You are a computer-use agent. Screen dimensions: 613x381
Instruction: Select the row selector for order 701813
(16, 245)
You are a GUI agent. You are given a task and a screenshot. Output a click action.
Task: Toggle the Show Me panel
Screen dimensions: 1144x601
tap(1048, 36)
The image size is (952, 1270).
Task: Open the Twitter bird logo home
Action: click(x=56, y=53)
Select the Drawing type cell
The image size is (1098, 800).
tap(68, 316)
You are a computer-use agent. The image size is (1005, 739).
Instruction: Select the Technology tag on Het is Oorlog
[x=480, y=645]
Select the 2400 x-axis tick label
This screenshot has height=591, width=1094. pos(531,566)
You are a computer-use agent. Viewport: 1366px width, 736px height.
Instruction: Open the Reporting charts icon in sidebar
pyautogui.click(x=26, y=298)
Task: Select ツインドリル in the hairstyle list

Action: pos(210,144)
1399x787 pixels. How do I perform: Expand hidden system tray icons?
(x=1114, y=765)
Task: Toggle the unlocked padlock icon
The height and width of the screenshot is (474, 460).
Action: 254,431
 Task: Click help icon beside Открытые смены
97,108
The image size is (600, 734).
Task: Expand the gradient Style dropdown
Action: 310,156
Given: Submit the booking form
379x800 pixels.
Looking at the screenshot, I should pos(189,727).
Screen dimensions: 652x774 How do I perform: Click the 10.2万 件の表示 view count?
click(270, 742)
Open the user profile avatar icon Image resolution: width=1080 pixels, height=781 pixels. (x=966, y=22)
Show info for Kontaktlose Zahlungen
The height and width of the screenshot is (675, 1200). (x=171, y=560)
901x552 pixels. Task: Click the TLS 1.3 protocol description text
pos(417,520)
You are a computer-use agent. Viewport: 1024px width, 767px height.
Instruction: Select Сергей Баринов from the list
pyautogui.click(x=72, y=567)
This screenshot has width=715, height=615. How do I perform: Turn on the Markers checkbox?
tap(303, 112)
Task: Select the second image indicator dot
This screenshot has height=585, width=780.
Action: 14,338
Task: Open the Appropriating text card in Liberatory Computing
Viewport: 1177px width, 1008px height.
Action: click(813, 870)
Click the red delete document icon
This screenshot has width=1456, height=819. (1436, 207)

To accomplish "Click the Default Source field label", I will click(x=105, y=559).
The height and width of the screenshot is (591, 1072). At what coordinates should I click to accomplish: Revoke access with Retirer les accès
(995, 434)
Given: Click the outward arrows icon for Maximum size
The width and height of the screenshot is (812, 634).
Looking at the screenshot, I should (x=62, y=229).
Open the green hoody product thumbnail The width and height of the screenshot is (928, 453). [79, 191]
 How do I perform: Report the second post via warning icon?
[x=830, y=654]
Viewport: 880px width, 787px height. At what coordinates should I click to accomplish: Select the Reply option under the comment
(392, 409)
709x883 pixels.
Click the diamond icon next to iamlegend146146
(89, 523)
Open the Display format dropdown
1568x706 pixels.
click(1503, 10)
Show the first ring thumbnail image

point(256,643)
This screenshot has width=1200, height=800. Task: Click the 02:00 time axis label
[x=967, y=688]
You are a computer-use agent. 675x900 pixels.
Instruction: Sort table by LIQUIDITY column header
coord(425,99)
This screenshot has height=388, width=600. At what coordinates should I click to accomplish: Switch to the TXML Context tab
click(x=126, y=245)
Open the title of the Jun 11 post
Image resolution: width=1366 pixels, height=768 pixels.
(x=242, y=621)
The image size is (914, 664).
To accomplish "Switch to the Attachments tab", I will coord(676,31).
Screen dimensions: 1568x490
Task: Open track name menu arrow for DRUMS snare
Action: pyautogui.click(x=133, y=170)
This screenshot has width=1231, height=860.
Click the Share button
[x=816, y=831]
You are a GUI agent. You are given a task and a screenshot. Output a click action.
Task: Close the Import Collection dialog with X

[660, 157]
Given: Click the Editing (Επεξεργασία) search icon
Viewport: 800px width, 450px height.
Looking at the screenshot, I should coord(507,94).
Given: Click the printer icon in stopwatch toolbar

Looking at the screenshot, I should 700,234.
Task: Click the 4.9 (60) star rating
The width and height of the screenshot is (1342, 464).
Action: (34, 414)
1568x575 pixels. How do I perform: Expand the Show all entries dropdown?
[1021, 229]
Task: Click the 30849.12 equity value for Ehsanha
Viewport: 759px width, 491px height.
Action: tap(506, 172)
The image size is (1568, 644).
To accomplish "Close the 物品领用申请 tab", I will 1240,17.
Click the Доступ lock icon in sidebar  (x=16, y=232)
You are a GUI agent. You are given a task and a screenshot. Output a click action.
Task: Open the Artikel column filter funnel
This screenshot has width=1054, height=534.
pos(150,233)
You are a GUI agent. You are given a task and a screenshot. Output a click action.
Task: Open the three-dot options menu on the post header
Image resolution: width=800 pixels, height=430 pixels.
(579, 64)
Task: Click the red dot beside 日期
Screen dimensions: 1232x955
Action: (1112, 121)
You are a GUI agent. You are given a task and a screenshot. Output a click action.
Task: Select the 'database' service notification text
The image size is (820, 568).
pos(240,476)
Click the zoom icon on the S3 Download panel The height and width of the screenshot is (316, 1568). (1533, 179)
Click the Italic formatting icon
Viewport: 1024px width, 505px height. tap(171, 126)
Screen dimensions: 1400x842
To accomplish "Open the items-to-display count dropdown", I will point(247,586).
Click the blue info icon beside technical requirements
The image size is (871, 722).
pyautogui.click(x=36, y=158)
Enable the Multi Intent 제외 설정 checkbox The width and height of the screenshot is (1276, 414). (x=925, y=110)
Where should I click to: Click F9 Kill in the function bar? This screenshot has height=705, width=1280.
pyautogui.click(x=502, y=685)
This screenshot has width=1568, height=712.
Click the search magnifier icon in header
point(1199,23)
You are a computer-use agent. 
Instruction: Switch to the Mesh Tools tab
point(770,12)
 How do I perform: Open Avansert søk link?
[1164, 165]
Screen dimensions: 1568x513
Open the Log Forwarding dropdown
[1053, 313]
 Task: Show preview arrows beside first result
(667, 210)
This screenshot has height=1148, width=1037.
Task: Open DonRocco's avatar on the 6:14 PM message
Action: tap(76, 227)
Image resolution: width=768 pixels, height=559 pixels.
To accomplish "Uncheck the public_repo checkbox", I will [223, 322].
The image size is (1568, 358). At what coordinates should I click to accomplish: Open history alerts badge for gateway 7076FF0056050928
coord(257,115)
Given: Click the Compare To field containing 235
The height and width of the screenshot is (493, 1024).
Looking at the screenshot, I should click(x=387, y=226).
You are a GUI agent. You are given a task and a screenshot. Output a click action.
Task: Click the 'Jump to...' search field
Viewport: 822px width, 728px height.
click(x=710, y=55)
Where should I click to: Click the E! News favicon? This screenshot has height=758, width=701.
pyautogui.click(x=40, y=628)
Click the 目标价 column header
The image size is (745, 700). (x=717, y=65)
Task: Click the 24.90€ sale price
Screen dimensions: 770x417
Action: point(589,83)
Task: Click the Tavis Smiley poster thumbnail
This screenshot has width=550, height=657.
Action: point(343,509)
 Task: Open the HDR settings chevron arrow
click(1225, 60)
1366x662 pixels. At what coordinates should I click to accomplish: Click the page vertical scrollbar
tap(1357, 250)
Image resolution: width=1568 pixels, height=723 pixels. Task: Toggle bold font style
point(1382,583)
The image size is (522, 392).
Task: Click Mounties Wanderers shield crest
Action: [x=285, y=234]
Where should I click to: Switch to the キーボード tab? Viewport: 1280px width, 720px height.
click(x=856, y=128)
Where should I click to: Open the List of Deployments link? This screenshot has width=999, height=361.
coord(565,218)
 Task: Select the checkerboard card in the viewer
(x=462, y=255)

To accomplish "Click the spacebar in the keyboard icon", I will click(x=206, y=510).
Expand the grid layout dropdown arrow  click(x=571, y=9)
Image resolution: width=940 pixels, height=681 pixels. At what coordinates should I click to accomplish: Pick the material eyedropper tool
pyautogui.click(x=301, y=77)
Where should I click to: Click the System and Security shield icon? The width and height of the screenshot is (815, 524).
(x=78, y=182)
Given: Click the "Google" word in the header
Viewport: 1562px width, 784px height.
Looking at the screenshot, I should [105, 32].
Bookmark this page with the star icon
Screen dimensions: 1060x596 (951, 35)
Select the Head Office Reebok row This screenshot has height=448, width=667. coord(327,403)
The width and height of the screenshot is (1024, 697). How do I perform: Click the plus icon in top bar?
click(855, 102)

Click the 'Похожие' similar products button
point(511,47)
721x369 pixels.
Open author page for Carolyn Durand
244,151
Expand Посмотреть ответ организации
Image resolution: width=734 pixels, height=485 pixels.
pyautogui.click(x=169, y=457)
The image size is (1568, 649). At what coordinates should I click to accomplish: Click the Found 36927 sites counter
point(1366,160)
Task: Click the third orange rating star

^^^^

• **Aim of the task**:
Would you output, unchanged, each line from the start of the records to the line that holds "Task: Select the second image indicator dot", both included and nothing else?

• **Answer section**:
You are a computer-use agent. Screen dimensions: 613x381
Instruction: Select the row selector for order 701813
(16, 245)
You are a GUI agent. You are given a task and a screenshot. Output a click action.
Task: Toggle the Show Me panel
Screen dimensions: 1144x601
tap(1048, 36)
The image size is (952, 1270).
Task: Open the Twitter bird logo home
Action: click(x=56, y=53)
Select the Drawing type cell
The image size is (1098, 800).
tap(68, 316)
You are a computer-use agent. The image size is (1005, 739).
Instruction: Select the Technology tag on Het is Oorlog
[x=480, y=645]
Select the 2400 x-axis tick label
This screenshot has height=591, width=1094. pos(531,566)
You are a computer-use agent. Viewport: 1366px width, 736px height.
Instruction: Open the Reporting charts icon in sidebar
pyautogui.click(x=26, y=298)
Task: Select ツインドリル in the hairstyle list

Action: pos(210,144)
1399x787 pixels. How do I perform: Expand hidden system tray icons?
(x=1114, y=765)
Task: Toggle the unlocked padlock icon
The height and width of the screenshot is (474, 460).
Action: 254,431
 Task: Click help icon beside Открытые смены
97,108
The image size is (600, 734).
Task: Expand the gradient Style dropdown
Action: 310,156
Given: Submit the booking form
379x800 pixels.
Looking at the screenshot, I should pos(189,727).
Screen dimensions: 652x774 How do I perform: Click the 10.2万 件の表示 view count?
click(270, 742)
Open the user profile avatar icon Image resolution: width=1080 pixels, height=781 pixels. (x=966, y=22)
Show info for Kontaktlose Zahlungen
The height and width of the screenshot is (675, 1200). (x=171, y=560)
901x552 pixels. Task: Click the TLS 1.3 protocol description text
pos(417,520)
You are a computer-use agent. Viewport: 1024px width, 767px height.
Instruction: Select Сергей Баринов from the list
pyautogui.click(x=72, y=567)
This screenshot has width=715, height=615. How do I perform: Turn on the Markers checkbox?
tap(303, 112)
Task: Select the second image indicator dot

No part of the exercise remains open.